I now have just three main computers in my life: my phone, laptop, and VPS.
It’s not because Dreamhost is bad that I’m leaving, not at all: it’s just about simplifying things, gaining control, and feeling confident enough to manage a Linux server on my own. If I wanted a shared hosting account, I’d still use them, and I dare say I’ll carry on recommending them to anyone looking for a place to host their own WordPress, MediaWiki, or Piwigo etc.

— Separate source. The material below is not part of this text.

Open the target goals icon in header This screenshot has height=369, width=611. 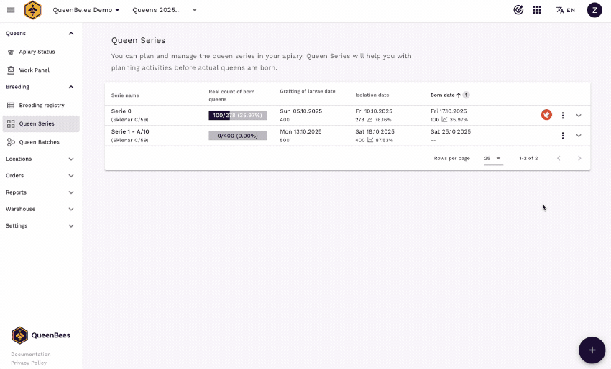pos(518,10)

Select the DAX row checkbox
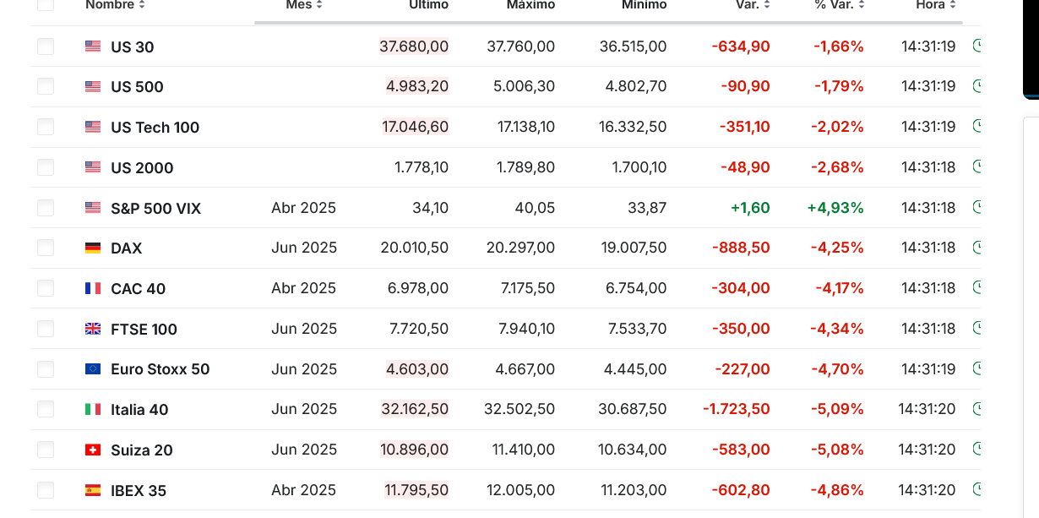pyautogui.click(x=46, y=248)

I get the impression that self-hosting isn’t as popular as it once was, and that people prefer to hand their data off to firms who will dictate structure and offer reliability and ease. I think that’s partly because of the network effect of it being somtimes better to use the same service as everyone else, and partly because self-hosted software isn’t as easy to use as it should be. The former is hard to fix (see Mastadon etc), but the latter is about building quality software that’s easy to install and maintain. That’s something I want to help with.
‘Embed’ here is what WordPress calls the ability to add a URL of a site on its own line in a post or page, and for a nice rendering of the site at that URL to be provided automatically. It works with core WordPress with sites like Youtube and Flickr, and somewhat for random other sites if they provide the right metadata. Piwigo does not yet provide particularly rich metadata (there are some ideas to do so, though), but anyway it’s nicer to be able to do something more complicated that uses the Piwigo API.

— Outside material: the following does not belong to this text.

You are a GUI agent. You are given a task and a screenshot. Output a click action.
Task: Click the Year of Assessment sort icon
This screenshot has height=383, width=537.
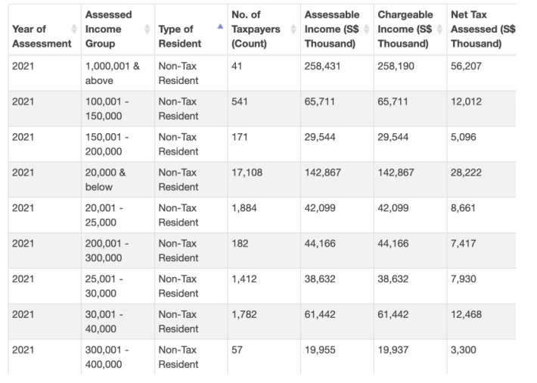74,29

As a first hack at this, my plugin just shows the medium-sized image, with title below and description as the tooltip, and the image linked to the page on the Piwigo site. I plan on introducing caching, and perhaps some nicer display (dates, comment count, etc.). Ideas welcome!

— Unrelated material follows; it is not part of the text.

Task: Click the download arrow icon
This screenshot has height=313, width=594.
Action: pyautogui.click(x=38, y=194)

New MediaWiki extension: AutoCategoriseUploads. It “automatically adds categories to new file uploads based on keyword metadata found in the file. The following metadata types are supported: XMP (many file types, including JPG, PNG, PDF, etc.); ITCP (JPG); ID3 (MP3)”.
Unfortunately there’s no code yet in the repository, so there’s nothing to test. Sounds interesting though.
Midwest Heritage of Western Australia is a terrific database of records of graves and deceased people in the mid-west region of WA.
I keep wanting to be able to recommend the ‘best’ way for people (who don’t like command lines) to get research stuff online. Is it Flickr, Zenodo, Internet Archive, Wikimedia, and Github? Or is it a shared hosting account on Dreamhost, running MediaWiki, WordPress, and Piwigo? I’d rather the latter! Is it really that hard to set up your own website? (I don’t think so, but I probably can’t see what I can’t see.)
Anyway, even if running your own website, one should still be putting stuff on Wikimedia projects. And even if not using it for everything, Flickr is a good place for photos (in Australia) because you can add them to the Australia in Pictures group and they’ll turn up in searches on Trove. The Internet Archive, even if not a primary and cited place for research materials, is a great place to upload wikis’ public page dumps. So it really seems that the remaining trouble with self-hosting websites is that they’re fragile and subject to complete loss if you abandon them (i.e. stop paying the bills).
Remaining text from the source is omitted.